R. Andromeda ha esaurito la sua funzione ma i suoi criteri di base proseguono. È infatti imminente da Garzanti una vasta antologia della SF italiana. Ho concluso la scelta dei racconti, e ho finito la prefazione che si presenterà come la cronistoria della SF di casa nostra. I riferimenti critici della prefazione faranno saltare qualcuno dalla sedia, soprattutto davanti alle prove che la letteratura italiana, a cominciare da Giacomo Leopardi e anche prima, è ricchissima di SF. Molti autori scelti per l'antologia sono notissimi, altri sono inediti o, quasi. Penso che il volume procurerà una certa irritazione a chi, dopo l'età dell'oro della science-fiction americana, non è ancora riuscito a fare un passo avanti.
3) D. E dei progetti a più lunga scadenza che ci può dire?
R. Ho una novità-bomba, scaturita dal lavoro pionieristico svolto da "Andromeda". La notizia è che l’editrice Nord mi ha affidato l’incarico di scegliere i più validi scrittori italiani da inserire nelle sue collane, da Cosmo argento alla Fantacollana. Sto già leggendo manoscritti, e molti sono in sono in arrivo. Sono sicuro di poter presentare romanzi robusti, vivaci, ricchi di idee nuove.
4) D. Che. cosa pensa delle recenti iniziative nel campo della SF?
R: Le iniziative professionali come Robot, mi sembrano la riprova che l'atmosfera stia mutando in favore della SF. L'amico Curtoni possiede tutte le doti del direttore di rivista, insieme a quelle di talent-scout. Soprattutto è bravo nel far coincidere il valore culturale della SF con le esigenze di un pubblico molto eterogeneo. Fra le iniziative interessanti, metterei, ovviamente su un piano diverso, il PERRY RHODAN di Bellomi. Di importante, in giro, c'è poi il rinnovato fenomeno delle riviste amatoriali.

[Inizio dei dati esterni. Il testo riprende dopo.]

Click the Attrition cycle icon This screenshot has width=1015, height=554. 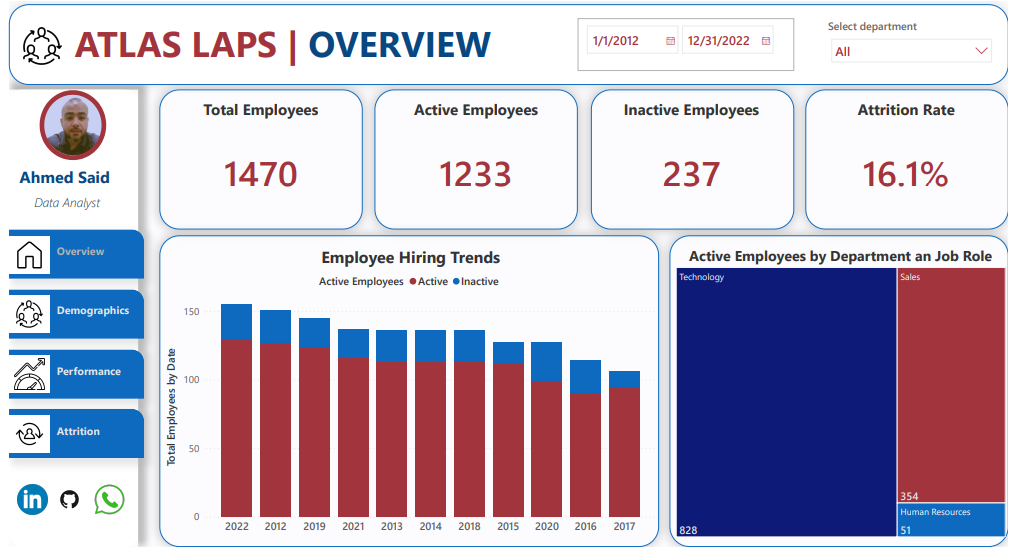[29, 433]
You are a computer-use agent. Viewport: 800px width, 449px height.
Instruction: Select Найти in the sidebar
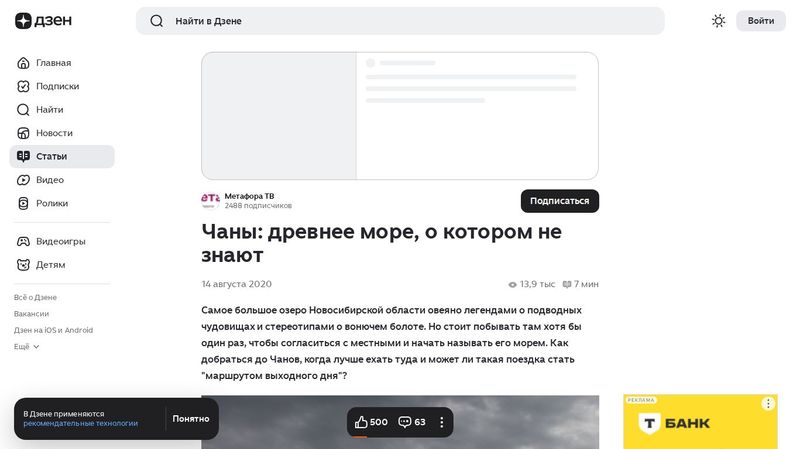click(x=49, y=110)
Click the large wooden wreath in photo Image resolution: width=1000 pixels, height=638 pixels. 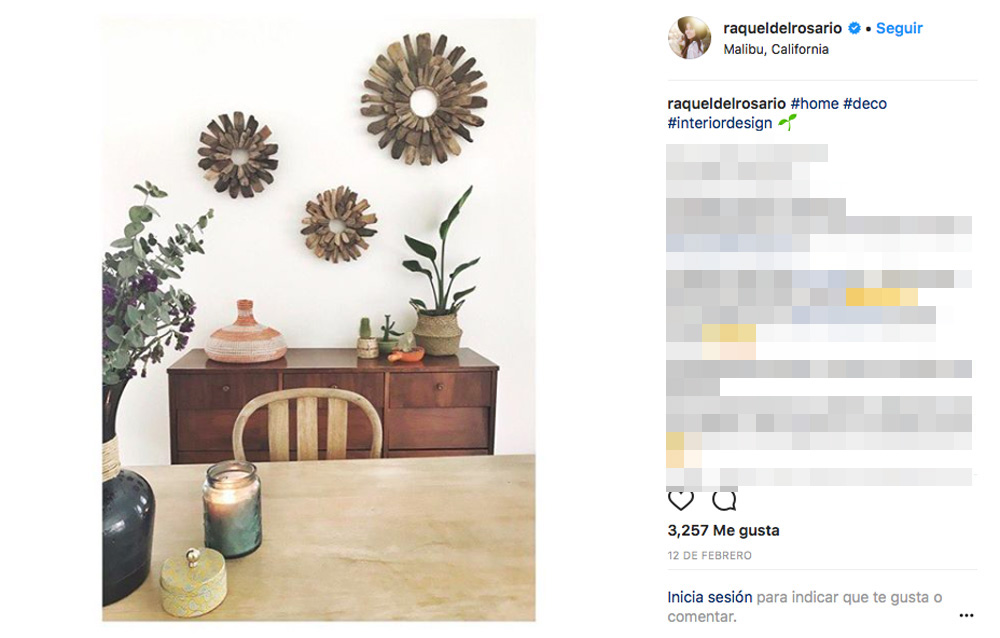coord(423,100)
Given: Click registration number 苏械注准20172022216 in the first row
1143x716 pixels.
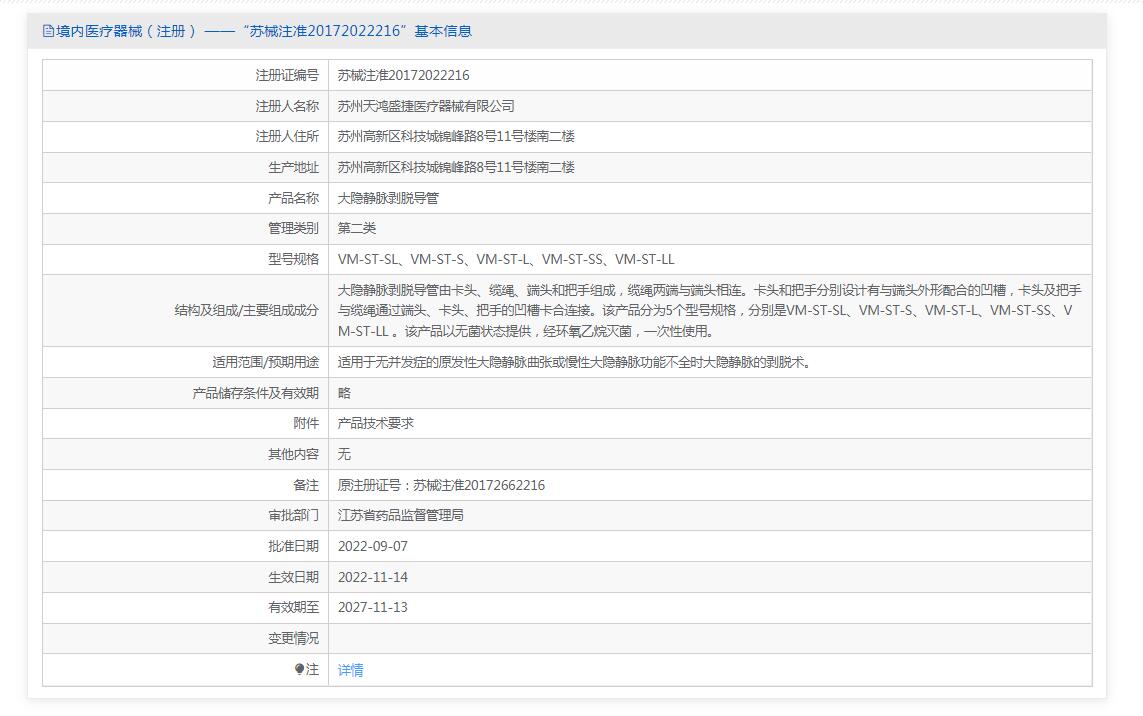Looking at the screenshot, I should click(x=403, y=75).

5) D. Ritiene che i periodici sorti ad opera di appassionati (o, con termine americano, le fanzine) possano svolgere, al di là dell'opera di mediazione tra scrittori e case editrici da una parte, e pubblico specializzato dall'altra, anche una concreta e specifica funzione di palestra per i giovani autori e insieme di stimolo per un dibattito critico sulla SF e i suoi problemi?
R. Senza dubbio. Le fanzine sono un momento e un luogo privilegiato per il libero confronto delle idee. Dalle fanzine escono proposte quasi sempre brillanti, effervescenti, spregiudicate. Per fare un esempio: tre dei racconti che ho selezionato per l'antologia di Garzanti sono stati fra i dieci finalisti del premio Mary Shelley '75. Seguo molto da vicino le fanzine, e personalmente tengo un occhio su "Extra" di Alberto Zioni, soprattutto perchè mi è indispensabile il contatto con i giovanissimi.
Sulle fanzine avrei un'osservazione: non sarebbe necessaria una maggiore severità nella scelta dei racconti? L' eccessiva facilità di pubblicazione può provocare qualche illusione negli esordienti, con le relative demoralizzazioni quando, ritenendosi professionalmente maturi, bussano alle porte dell'editoria "maggiore".
6) D. Si può parlare, a suo avviso, di una scuola italiana? O la SF, come vogliono certi critici, non può attecchire validamente al di fuori del ceppo e della tradizione anglosassone che le hanno dato i natali e che ne costituiscono tuttora l'ossatura portante?
R. Sinceramente, ritenevo ormai superati certi luoghi comuni e certe volute sordità davanti ai fatti. Ma visto che "certi critici" (ma quali, e quanto disinteressati?) insistono nella banalità, devo ripetere che da noi si scriveva SF, o anticipazione, quando gli anglo-americani nemmeno ci pensavano ancora.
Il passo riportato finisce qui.